Once I met a nonagenarian who had emigrated to Canada in his youth and who was on a visit to his native heath, which was Dollingstown.
He had been reading my column in the 'MAIL' overseas and was bursting to enlighten me about the hell he had gone through on a big local farm.
He contacted me and, in a few earthy phrases, led off. Before he had got very far I realised that I had met an old man who was haunted by his teenage memories of diabolical cruelty to horses which he had not only witnessed but also, unwillingly, had to aid
His language was blistering -- not so much about the Squire who had employed him, for he had spent most of his time travelling around as a horse dealer of international repute, but more about elderly fellow employees, some of whom he termed 'cute hoors' who had given him the dirtiest and most revolting tasks while they pocketed all the 'back handers' from satisfied customers.
The Squire who owned the place had held contracts to supply horses to various overseas Army buyers, and the dodges that were used to dress up old nags were hair raising -- and I mean hair raising.
Blackening grey hairs, plucking manes and tails, even inserting a grain of mustard in an animal's most sensitive area to give him a 'gee up'.
Bill was able to reel them all off without pausing breath. That wasn't what had vexed him however, but instead, it was the way horses had been tortured and mutilated by having their tails amputated to meet the specifications of various overseas Army procurement agents -- particularly Eastern European ones.
As I have said, Bill was made to help and the squeals of the wounded animals and the torture that they had suffered, had preyed on his mind all his life.
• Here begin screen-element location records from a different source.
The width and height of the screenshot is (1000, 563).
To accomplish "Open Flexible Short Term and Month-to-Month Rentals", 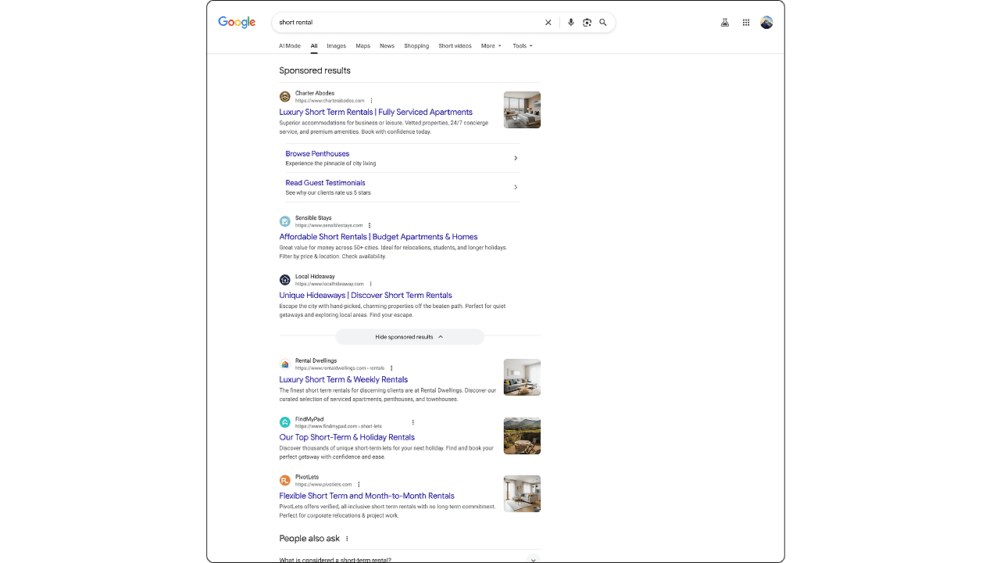I will coord(366,496).
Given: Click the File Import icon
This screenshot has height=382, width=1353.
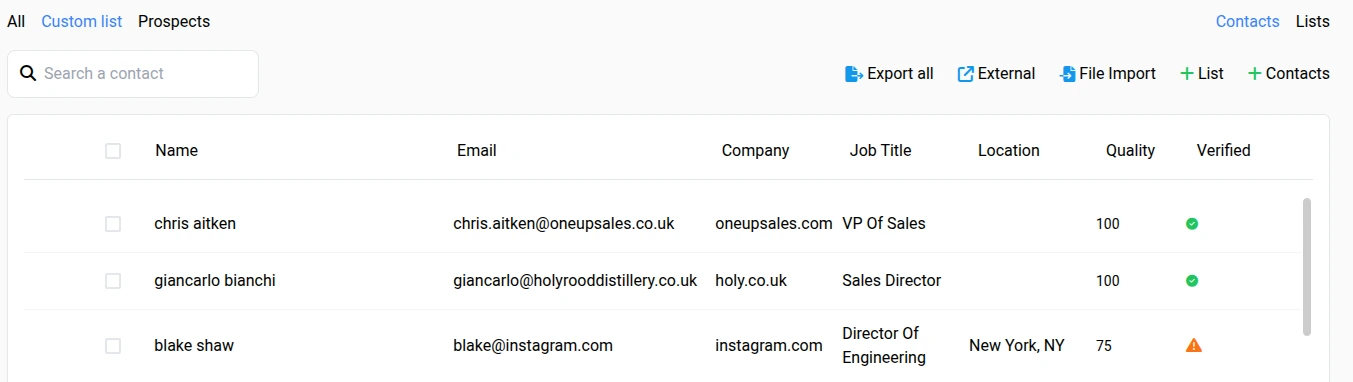Looking at the screenshot, I should 1067,74.
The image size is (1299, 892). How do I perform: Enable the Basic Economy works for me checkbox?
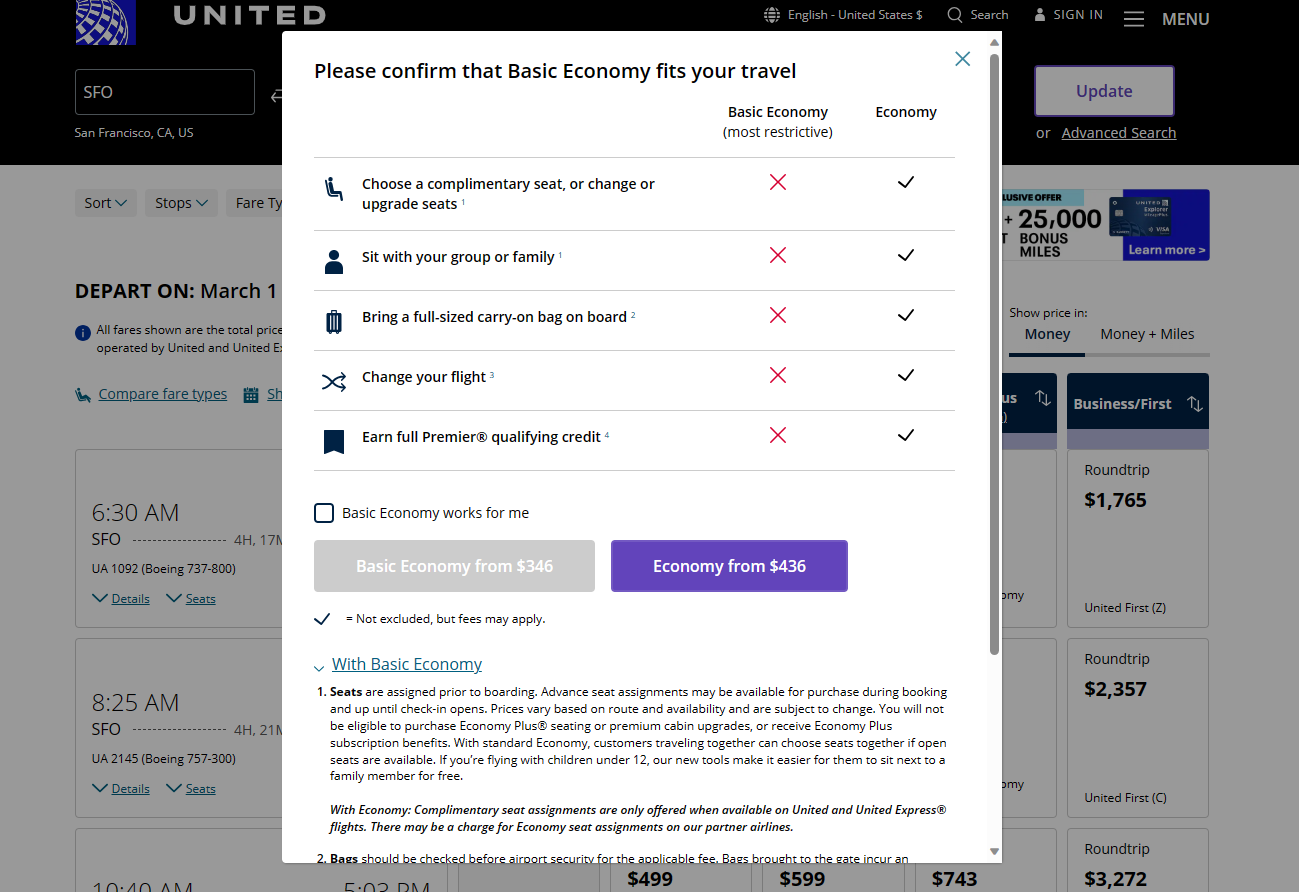pyautogui.click(x=324, y=512)
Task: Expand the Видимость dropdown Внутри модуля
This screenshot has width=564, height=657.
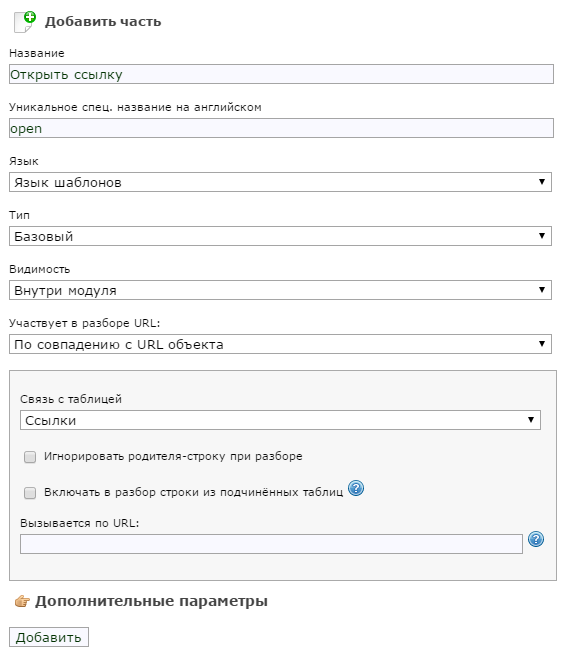Action: pyautogui.click(x=280, y=290)
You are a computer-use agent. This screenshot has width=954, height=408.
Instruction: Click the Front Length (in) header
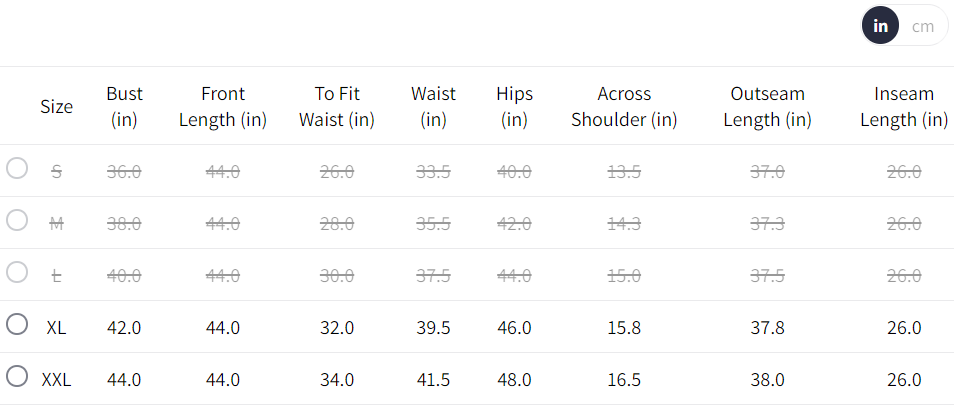pyautogui.click(x=223, y=106)
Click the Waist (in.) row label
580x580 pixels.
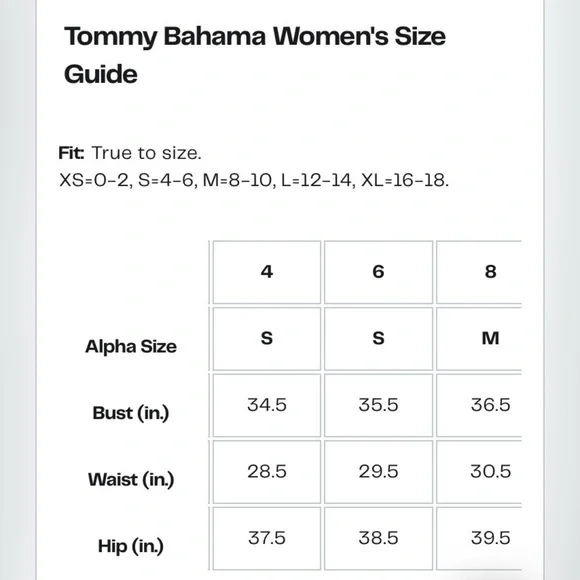click(x=131, y=480)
He had come to me to have the story published and he named names with vengeance in his heart.
Needless to say, I am naming no names although those that Bill identified would have passed away long since.
Neither am I going to give a low-by-blow account of the revolting amputation system that I have on record. (I have actually handled and photographed the large secateurs which were used).
Docking horses tails has, of course, long since been outlawed in the UK -- and rightly so.
Sad to say, Bill broke a leg when he stumbled and fell as he struggled to his feet after I had recorded him and put the heart across me.
He was a big, heavily built man and I had sat him down on a low settee with the recorder at his feet on a small footstool. I had also given him a double Scotch to wet his whistle!
He had difficulty rising and actually struggled and slid off onto the floor in a tangle of loose cushions and wires of the recorder.
As he hit the ground I heard an ominous 'crack' My God, I thought, he has broken a femur!
Was I relieved when I had sorted him out to find that I now had a three-leggèd footstool and Bill was going well on his limbs!